Scan the records for the string "България" and copy every line that holds it.

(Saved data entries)
|---|

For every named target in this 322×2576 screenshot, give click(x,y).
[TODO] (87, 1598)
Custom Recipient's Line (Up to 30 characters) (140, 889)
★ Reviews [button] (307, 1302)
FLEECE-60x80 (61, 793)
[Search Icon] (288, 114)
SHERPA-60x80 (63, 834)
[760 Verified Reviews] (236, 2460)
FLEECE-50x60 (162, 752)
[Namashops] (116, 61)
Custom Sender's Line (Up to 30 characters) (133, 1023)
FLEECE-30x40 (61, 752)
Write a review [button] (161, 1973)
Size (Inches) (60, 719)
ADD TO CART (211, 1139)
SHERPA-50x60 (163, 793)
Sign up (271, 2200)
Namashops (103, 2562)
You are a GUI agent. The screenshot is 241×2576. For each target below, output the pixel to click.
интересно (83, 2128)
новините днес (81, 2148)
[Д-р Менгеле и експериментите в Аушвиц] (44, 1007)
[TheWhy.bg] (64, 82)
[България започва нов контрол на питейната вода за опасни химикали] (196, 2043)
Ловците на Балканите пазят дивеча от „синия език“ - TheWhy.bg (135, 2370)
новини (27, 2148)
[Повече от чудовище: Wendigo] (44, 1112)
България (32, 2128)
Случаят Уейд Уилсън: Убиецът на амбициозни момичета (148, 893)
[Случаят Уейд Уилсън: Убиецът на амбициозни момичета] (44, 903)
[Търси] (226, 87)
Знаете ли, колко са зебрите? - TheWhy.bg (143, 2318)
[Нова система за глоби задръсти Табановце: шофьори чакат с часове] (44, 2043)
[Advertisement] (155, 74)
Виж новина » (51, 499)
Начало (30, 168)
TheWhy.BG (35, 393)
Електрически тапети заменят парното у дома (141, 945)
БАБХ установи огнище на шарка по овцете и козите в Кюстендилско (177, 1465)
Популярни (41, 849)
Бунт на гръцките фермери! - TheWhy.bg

|---|

■ EXPECTED ANSWER ■
[България започва нов контрол на питейната вода за опасни химикали] (196, 2043)
България (32, 2128)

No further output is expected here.